Mental health: we all have a responsibility to tackle stigma

Time to change graphic

When it comes to stigma, mental health is the biggest elephant in the room. I am no stranger to the phenomenon, having dedicated many years to the fight against HIV/AIDS. The rejection, blame, stereotyping and discrimination of individuals affected by a stigmatised health condition is often likened by those who suffer as being worse than the disease itself, but is a major hindrance to public health efforts to address the condition.

Nowhere is this more true than in the case of mental illness, an often neglected area of health that represents the leading cause of disability worldwide. One recent study led by the World Health Organization estimates that depression and anxiety disorders cost the global economy US$ 1 trillion each year, primarily due to lost productivity. Researchers at the London School of Economics estimate that on average, 1% of a country’s GDP is lost due to workers with depression attending work whilst unwell (known as “presenteeism”), with highly educated employees especially likely to be impacted by the cognitive symptoms of depression.
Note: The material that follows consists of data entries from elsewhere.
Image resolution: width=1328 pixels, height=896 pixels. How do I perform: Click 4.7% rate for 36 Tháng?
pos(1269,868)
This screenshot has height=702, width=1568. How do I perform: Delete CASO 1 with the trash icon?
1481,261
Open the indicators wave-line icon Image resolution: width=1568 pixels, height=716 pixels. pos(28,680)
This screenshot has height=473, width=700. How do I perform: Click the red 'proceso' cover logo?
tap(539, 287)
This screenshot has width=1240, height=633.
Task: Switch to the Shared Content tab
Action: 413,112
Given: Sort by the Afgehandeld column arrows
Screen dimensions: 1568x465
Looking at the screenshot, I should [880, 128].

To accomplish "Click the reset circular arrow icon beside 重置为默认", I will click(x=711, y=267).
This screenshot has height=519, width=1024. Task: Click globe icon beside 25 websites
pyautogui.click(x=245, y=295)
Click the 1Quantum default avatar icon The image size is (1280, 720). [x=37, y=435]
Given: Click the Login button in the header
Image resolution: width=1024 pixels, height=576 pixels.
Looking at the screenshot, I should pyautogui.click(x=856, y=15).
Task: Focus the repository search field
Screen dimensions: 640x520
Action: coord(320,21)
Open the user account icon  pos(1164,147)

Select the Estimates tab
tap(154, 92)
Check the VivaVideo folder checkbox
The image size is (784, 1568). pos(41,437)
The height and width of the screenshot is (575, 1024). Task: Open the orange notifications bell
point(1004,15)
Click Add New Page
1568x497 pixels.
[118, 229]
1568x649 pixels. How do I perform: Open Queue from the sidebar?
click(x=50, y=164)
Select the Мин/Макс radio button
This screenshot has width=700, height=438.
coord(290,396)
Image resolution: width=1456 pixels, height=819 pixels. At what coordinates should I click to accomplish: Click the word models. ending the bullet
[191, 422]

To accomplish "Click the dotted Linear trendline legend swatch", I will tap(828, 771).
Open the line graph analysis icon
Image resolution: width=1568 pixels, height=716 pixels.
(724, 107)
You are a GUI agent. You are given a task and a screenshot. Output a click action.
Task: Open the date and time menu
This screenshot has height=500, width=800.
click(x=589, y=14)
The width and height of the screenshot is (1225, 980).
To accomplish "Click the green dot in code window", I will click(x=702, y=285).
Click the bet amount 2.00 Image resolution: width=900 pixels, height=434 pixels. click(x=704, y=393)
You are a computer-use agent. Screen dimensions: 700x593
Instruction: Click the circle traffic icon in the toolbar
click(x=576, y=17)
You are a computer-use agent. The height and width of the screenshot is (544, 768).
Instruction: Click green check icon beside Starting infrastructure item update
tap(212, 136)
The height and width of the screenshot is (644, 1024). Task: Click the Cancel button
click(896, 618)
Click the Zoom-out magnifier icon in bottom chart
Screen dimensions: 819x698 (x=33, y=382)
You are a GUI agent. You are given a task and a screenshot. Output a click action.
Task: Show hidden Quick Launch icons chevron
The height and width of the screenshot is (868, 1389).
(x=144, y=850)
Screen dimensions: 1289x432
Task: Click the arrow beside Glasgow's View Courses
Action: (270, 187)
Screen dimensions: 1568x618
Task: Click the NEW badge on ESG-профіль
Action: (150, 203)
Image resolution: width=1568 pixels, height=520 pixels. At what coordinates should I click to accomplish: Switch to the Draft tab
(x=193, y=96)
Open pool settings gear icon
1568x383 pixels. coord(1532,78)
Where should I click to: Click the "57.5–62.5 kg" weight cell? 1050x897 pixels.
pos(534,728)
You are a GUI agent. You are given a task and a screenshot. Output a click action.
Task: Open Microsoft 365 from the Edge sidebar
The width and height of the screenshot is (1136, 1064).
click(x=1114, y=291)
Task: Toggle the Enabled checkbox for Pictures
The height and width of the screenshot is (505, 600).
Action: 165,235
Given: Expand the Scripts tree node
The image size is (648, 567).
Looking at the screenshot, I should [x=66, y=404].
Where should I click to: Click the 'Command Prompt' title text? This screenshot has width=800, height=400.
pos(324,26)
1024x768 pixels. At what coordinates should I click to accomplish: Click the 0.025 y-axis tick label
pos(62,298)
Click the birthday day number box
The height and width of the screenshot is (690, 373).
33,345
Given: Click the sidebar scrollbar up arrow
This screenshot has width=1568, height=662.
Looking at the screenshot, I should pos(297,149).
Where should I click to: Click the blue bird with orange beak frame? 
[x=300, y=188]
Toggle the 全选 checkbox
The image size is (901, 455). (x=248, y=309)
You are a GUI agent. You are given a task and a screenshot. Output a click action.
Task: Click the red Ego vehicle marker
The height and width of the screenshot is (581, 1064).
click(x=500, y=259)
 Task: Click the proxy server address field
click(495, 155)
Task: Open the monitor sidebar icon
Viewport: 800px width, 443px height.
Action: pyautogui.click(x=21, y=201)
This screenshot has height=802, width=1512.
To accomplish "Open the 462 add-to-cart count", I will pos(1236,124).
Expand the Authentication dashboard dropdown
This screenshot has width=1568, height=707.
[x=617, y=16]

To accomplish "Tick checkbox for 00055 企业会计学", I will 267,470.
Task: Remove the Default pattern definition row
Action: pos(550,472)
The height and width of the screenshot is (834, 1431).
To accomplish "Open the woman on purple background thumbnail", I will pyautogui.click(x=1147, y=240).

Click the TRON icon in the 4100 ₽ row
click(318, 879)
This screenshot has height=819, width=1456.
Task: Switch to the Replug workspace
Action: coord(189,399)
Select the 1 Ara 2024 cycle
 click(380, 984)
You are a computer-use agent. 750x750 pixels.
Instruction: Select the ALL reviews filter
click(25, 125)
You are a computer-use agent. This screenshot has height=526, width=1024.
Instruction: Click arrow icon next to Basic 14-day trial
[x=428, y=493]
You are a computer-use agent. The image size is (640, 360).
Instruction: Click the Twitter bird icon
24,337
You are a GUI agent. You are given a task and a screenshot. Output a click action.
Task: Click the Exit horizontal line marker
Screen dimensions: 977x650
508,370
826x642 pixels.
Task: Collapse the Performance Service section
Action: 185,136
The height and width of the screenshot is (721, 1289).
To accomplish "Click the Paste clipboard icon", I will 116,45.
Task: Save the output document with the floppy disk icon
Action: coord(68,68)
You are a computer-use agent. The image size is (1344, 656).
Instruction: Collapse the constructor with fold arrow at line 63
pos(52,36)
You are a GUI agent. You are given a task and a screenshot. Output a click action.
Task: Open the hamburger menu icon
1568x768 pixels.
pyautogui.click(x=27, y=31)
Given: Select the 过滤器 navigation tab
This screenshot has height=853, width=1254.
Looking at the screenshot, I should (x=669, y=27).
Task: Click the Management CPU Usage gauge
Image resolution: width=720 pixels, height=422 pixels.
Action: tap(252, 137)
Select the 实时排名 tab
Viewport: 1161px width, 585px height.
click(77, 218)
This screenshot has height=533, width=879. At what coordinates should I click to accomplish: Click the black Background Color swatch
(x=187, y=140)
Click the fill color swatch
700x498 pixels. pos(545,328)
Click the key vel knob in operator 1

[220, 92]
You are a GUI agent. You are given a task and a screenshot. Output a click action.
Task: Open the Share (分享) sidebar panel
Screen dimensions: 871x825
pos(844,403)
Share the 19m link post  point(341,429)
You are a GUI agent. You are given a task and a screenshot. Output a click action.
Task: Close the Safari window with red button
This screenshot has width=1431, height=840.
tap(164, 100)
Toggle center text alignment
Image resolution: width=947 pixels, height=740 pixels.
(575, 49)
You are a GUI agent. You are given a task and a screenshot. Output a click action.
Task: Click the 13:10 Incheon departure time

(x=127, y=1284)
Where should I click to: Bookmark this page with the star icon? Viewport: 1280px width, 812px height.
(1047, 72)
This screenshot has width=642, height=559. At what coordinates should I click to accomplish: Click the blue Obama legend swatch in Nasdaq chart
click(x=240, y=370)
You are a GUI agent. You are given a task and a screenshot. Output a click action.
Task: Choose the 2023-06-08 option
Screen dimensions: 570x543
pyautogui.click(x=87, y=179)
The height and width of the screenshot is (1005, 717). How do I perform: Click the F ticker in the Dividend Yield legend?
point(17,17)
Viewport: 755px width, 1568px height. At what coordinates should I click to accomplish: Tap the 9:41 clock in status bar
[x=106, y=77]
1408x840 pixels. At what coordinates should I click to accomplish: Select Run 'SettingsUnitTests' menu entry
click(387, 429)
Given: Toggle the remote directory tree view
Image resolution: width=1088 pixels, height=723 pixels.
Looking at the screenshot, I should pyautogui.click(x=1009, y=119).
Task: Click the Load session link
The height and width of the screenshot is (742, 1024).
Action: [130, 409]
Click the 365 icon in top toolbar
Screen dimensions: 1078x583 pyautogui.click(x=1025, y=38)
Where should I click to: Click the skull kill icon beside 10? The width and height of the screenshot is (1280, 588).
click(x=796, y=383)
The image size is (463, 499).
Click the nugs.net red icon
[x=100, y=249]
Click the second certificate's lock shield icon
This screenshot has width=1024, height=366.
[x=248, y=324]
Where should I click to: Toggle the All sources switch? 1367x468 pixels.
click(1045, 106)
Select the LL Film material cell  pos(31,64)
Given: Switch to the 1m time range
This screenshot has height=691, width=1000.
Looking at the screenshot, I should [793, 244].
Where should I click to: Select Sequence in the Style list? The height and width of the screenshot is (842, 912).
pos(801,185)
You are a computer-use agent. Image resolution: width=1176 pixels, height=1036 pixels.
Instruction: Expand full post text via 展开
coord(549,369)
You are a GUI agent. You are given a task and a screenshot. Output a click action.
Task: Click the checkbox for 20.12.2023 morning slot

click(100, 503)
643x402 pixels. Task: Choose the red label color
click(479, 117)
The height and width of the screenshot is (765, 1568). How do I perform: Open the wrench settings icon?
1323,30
However, the stigma associated with mental ill health still acts as an important barrier to seeking treatment, with many employees reporting fear of losing their job if their illness is discovered. This is in spite of the UN Convention on the Rights of Persons with Disabilities (CRPD), which states that every person with a disability (including psychosocial disabilities) has the right to work, to be treated equally and without discrimination, and to be provided with support in the workplace. As recognised by the theme of this year’s World Mental Health Day on mental health in the workplace, employers have a major role to play in reducing the stigma around mental disorders and promoting better mental health among their employees.

For these reasons, I am delighted that today the School has signed the Time to Change Employer’s Pledge, a national initiative to improve mental health support within organisations, and fight stigma around mental health in the workplace. It marks a timely call for organisations to act as a beacon for the rest of society, spreading the message of positivity and inclusion.

Colleagues from Human Resources, Talent & Educational Development, the Overseas Safety Working Group, the Centre for Global Mental Health, and Student Counselling and Advice have developed a cross-cutting action plan, that I believe will strengthen our understanding of staff and students that are experiencing mental health difficulties at the School, and improve our response through better training, support and information.

I am delighted that more than fifty staff have signed up so far as School Mental Health Champions, and joined a new network that has been created to share news and provide peer support for staff interested in mental health. As an organisation, we continually strive to fight mental health stigma both nationally and globally; but that begins at home, by fighting that same stigma in the workplace as well.